The testimonies submitted by the communities’ form part of the evidence for case 04 opened by the JEP, which prioritises the situation of the municipalities of Turbo, Apartadó, Carepa, Chigorodó, Mutatá, Dabeiba (Antioquia) and El Carmen del Darién and Riosucio (Chocó).

We voluntarily explain what happened, the disappearances and massacres of our comrades, the threats of the leaders, which is why we are now demanding our right to the truth.

— victim from the Indigenous community of Alto Guayabal


Cacarica

Snapshot of the history of the conflict in the region

Operation Genesis (from ABColombia’s report “Fuelling Conflict in Chocó”, see more here.)

Chocó is a remote area of Colombia and, as such, had experienced limited conflict until 1997 when Operation Genesis, a military-paramilitary offensive, began in the north of the department causing terror and mass forced displacement. In that year alone, 27,433 people in Chocó were forcibly displaced as the paramilitaries moved southwards en masse.[1] The river communities from Riosucio to Quibdó felt the force of their violence, with the Observatory for the Presidential Programme on Human Rights and International Humanitarian Law registering an intensity in the conflict ‘rarely seen’.[2]

The planes bombed during the day and the mosquitoes finished us off at night… I felt ill and asked God to help me reach shelter so that the child would not be born in the countryside. At five the pain started, and I gave birth at six. During the march through the rainforest, seven children died from exhaustion, hunger and drowning during river crossings.
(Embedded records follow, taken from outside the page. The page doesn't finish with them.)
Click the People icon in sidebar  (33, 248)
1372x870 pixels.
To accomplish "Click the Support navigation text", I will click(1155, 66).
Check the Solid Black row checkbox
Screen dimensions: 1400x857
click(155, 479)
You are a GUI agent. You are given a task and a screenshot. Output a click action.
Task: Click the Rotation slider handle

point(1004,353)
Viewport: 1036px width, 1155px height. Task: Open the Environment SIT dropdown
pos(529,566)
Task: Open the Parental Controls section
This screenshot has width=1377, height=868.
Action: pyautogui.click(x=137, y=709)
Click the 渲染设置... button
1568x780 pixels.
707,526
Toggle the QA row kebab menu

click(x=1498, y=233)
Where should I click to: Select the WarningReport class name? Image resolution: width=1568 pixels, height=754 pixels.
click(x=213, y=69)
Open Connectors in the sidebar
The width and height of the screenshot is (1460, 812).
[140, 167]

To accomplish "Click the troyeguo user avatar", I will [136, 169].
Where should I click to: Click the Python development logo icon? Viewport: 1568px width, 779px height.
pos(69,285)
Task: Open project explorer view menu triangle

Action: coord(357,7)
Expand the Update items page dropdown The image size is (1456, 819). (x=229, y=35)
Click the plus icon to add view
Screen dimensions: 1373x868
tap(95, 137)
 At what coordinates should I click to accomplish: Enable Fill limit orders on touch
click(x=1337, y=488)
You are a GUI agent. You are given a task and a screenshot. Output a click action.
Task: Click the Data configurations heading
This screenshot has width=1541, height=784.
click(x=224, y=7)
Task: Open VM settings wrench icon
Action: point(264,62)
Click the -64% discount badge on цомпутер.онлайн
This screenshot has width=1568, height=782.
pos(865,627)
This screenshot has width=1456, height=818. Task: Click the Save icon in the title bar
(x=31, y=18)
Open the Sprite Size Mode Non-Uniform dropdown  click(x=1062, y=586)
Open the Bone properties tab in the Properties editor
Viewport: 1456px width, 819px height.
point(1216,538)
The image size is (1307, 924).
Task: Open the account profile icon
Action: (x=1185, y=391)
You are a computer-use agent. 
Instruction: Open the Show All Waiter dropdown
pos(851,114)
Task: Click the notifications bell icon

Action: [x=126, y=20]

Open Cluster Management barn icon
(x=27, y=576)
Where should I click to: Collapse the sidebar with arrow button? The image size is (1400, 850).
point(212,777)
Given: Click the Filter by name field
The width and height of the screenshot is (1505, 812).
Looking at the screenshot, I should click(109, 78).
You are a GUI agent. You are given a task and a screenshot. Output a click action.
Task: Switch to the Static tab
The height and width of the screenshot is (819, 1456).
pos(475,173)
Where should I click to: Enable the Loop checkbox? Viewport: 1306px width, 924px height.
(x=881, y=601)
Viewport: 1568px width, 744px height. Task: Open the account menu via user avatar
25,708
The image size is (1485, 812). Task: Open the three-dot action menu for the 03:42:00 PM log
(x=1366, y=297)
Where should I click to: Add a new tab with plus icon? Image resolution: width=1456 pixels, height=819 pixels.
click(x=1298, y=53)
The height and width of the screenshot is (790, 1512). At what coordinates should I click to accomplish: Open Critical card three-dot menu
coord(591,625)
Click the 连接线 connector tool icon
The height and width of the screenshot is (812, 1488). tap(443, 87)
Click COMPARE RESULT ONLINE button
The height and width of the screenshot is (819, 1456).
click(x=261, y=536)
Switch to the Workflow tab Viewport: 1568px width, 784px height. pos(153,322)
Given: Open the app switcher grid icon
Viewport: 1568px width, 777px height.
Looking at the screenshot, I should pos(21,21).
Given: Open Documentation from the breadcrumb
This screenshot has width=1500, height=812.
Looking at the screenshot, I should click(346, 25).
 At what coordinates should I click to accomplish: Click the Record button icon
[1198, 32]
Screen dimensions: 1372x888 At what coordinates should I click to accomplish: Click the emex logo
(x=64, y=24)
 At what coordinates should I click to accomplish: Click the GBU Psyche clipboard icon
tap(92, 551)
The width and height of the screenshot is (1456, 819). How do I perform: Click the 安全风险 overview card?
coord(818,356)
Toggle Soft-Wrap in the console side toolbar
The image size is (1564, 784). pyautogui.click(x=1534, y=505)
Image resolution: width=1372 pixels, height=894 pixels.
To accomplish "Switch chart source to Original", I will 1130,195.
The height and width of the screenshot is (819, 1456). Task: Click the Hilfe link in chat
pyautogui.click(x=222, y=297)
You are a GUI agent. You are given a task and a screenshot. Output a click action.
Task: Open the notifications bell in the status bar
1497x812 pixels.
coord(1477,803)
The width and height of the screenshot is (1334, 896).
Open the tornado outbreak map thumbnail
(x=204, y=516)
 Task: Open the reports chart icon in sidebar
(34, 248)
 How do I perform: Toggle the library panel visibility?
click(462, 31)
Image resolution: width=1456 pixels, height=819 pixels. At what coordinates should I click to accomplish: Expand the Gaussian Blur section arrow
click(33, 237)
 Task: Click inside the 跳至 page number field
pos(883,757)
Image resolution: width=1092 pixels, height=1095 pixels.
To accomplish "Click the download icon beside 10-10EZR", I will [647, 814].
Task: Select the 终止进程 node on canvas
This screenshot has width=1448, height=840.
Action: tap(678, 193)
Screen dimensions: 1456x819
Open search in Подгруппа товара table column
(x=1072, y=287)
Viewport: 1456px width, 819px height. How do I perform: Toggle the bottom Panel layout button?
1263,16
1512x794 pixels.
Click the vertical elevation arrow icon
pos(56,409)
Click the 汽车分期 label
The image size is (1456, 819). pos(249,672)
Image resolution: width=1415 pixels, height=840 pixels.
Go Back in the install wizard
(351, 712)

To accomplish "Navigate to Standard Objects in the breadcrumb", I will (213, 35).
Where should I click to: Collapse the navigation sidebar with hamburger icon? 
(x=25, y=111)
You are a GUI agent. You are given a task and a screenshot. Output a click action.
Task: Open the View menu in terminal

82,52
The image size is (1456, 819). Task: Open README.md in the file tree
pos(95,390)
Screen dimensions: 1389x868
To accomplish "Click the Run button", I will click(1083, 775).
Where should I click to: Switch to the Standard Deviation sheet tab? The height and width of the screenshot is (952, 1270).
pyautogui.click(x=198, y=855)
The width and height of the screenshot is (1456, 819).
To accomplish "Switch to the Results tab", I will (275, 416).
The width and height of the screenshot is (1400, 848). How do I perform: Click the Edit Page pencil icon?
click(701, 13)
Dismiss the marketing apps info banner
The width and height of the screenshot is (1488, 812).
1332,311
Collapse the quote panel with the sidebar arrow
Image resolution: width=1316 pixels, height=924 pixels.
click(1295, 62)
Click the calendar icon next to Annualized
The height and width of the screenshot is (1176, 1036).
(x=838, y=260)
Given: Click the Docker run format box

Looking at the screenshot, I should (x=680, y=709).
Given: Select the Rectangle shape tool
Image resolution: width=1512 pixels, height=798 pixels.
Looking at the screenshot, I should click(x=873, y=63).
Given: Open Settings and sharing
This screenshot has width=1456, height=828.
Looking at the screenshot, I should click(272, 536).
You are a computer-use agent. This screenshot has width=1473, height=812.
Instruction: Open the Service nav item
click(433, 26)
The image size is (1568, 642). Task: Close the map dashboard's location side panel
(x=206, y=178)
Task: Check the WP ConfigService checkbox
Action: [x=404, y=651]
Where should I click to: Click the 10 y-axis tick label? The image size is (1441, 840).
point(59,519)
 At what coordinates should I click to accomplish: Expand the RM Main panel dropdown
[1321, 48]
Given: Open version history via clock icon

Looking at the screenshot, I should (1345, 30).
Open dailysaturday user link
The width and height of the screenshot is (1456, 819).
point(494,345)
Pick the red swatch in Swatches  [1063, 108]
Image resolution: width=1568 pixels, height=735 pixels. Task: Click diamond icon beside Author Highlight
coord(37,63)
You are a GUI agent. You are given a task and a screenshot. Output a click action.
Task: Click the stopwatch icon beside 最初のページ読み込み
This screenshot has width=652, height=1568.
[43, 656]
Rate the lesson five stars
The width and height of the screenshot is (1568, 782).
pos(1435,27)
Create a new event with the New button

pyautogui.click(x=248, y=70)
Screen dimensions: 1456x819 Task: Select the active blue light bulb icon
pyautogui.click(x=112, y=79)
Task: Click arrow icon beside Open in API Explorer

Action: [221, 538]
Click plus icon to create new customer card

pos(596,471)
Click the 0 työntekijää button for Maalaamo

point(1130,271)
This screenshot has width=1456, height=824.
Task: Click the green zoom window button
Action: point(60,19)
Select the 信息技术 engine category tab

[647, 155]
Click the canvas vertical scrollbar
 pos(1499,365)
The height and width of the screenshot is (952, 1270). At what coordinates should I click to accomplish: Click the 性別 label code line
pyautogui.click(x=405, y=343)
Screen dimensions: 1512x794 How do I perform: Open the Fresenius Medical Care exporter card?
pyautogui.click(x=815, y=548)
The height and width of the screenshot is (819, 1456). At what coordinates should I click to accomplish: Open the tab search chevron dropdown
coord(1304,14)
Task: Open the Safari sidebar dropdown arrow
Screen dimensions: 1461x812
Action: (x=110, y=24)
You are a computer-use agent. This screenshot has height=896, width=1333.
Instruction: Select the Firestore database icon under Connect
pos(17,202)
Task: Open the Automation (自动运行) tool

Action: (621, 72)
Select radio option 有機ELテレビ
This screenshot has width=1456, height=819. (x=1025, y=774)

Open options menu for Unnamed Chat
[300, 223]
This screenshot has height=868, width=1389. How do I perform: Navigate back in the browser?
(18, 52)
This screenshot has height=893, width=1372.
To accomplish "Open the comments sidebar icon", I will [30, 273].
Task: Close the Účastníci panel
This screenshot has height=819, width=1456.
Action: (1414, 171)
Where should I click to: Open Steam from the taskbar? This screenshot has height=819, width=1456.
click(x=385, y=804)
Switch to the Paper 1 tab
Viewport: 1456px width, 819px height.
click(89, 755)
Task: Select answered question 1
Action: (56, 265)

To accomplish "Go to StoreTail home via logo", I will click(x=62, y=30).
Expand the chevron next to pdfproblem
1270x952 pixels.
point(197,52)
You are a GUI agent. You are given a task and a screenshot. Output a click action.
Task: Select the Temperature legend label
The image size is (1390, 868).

— Young woman forced to flee her home in Bajo Atrato


This violence coincided with the application for collective ownership of land by Afro-descendant communities in Chocó, a right incorporated into the 1991 Constitution and enacted through Law 70 of 1993. By the late 1990s, many of the communities had established the governing structures required by Law 70 and had started submitting applications to the State for their formal land titles. At the same time the right-wing paramilitary groups Autodefensas Unidas de Colombia (AUC), formed into a national structure with one of its prime objectives to take control of land occupied by Afro-descendants for which collective title deeds had not yet been issued or where the application had been submitted. The leaders of Community Councils (governing body of collectively owned land) applying for collective land rights were threatened, attacked and murdered.[3]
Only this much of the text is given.